A Bruxelles, Uber veut jouer la transparence

Tous les numéros de TVA des chauffeurs sont désormais contrôlés.

Pa. D.
Bruxelles - Place Marcel Broodthaers 8: Uber - Filip Nuytemans General Manager Uber Belgium
Bruxelles - Place Marcel Broodthaers 8: Uber - Filip Nuytemans General Manager Uber Belgium ©©JC Guillaume

Menacée d’astreintes après un verdict négatif par le tribunal de commerce de Bruxelles, la firme de San Francisco a dû suspendre en septembre dernier son application UberPop. Depuis, la société se concentre sur le développement de son service professionnel Uber X avec un résultat très mitigé.

Accusée de favoriser le travail au noir et d’éluder la TVA, la société californienne semble vouloir se départir de cette image négative. Le directeur général d’Uber Belgique que nous avons rencontré hier affirme jouer la carte de la transparence. "Depuis quelques mois, nous demandons à tous les chauffeurs d’avoir un numéro de TVA et nous vérifions à la banque-carrefour si celui-ci est valide. Et nous allons plus loin puisque chaque utilisateur peut retrouver en ligne une facture pour chaque trajet avec le prix, la TVA qui est incluse, le nom de l’entreprise du chauffeur et son siège social. On assure complètement la transparence", souligne Filip Nuytemans.
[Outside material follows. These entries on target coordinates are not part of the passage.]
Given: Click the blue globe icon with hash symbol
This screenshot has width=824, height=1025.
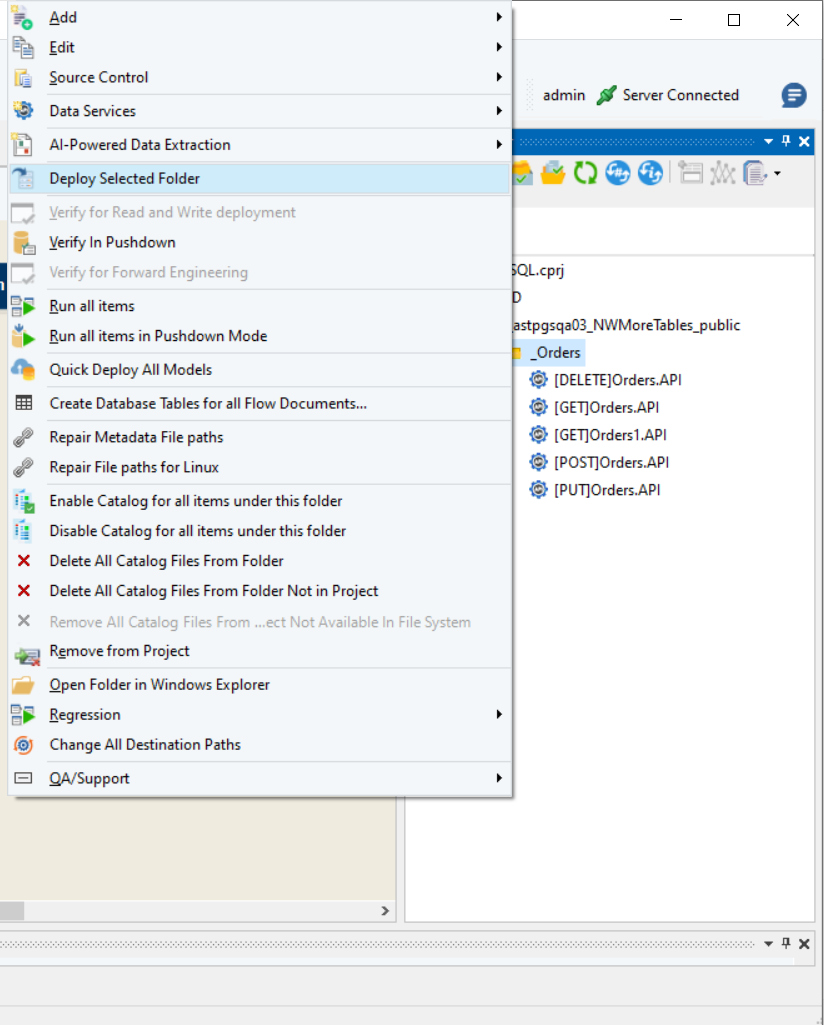Looking at the screenshot, I should [618, 173].
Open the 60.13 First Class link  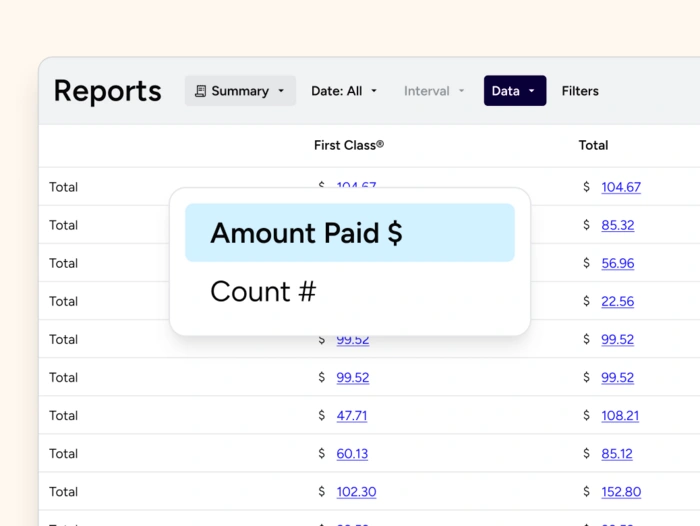click(x=351, y=453)
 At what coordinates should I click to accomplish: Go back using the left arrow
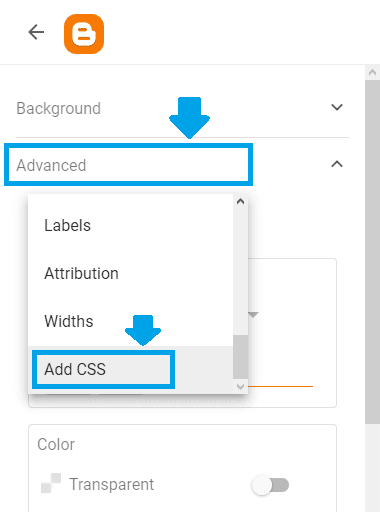[x=36, y=32]
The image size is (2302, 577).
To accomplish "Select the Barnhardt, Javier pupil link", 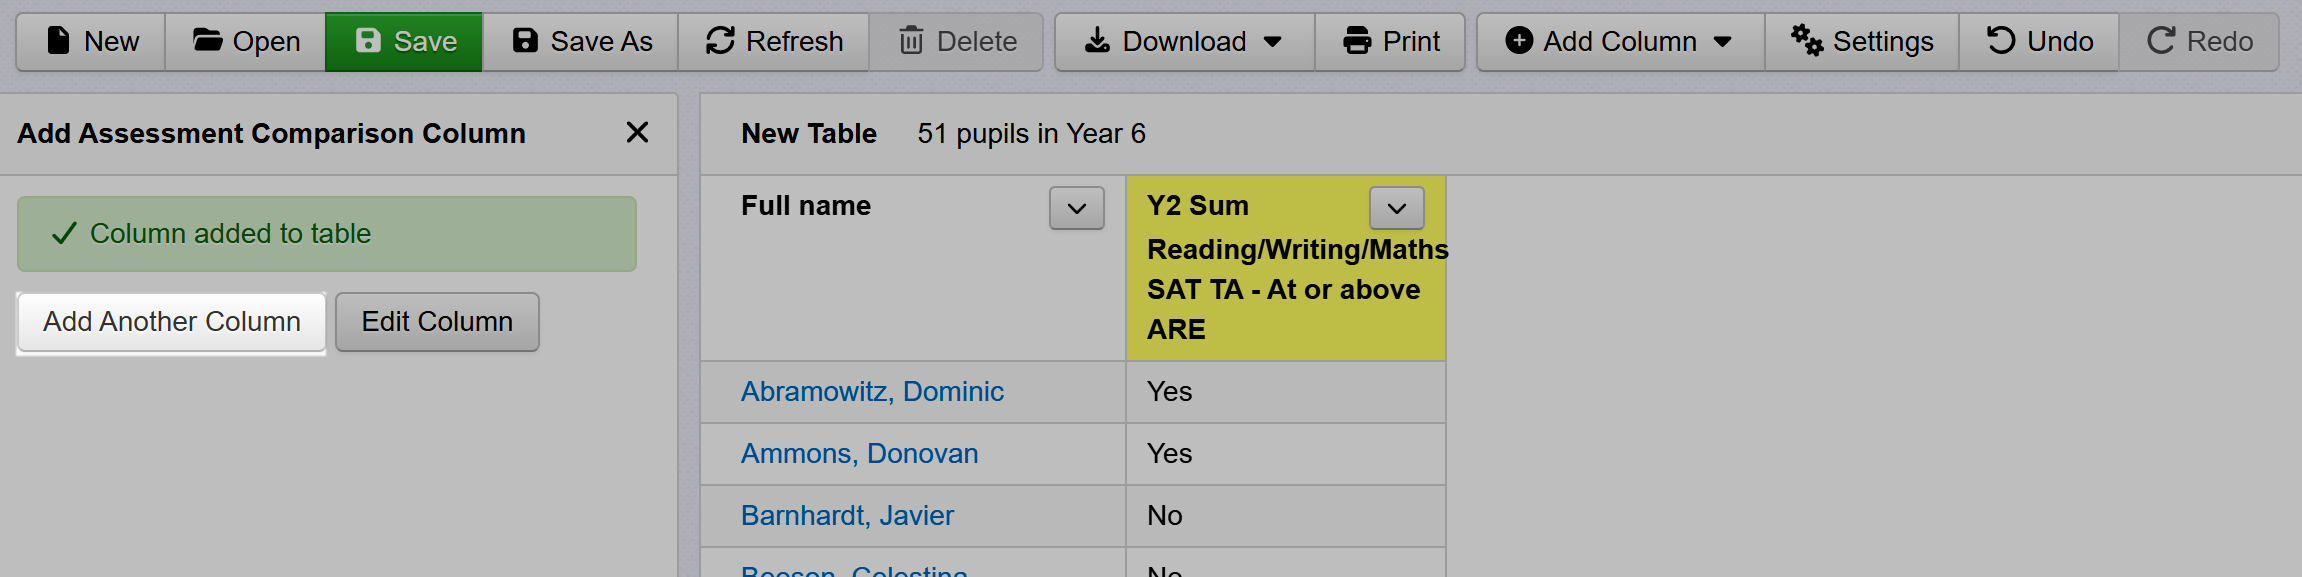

Le patron belge d’Uber estime qu’un tel dispositif pourrait être mis en place si UberPop faisait son grand retour dans la capitale. "Chaque Belge qui gagne de l’argent, via une activité complémentaire ou à temps plein, doit le déclarer. Aujourd’hui, il y a beaucoup de cash dans le secteur des taxis. Avec Uber, tous les paiements se font par cartes bancaires et sont traçables. C’est un grand atout. Nous sommes d’accord de travailler avec le gouvernement dans ce cadre légal. En fin d’année, on pourrait dire ce que chaque conducteur a gagné et on donnerait cette information au fisc. Il n’y aurait plus de fraude possible", assure Filip Nuytemans.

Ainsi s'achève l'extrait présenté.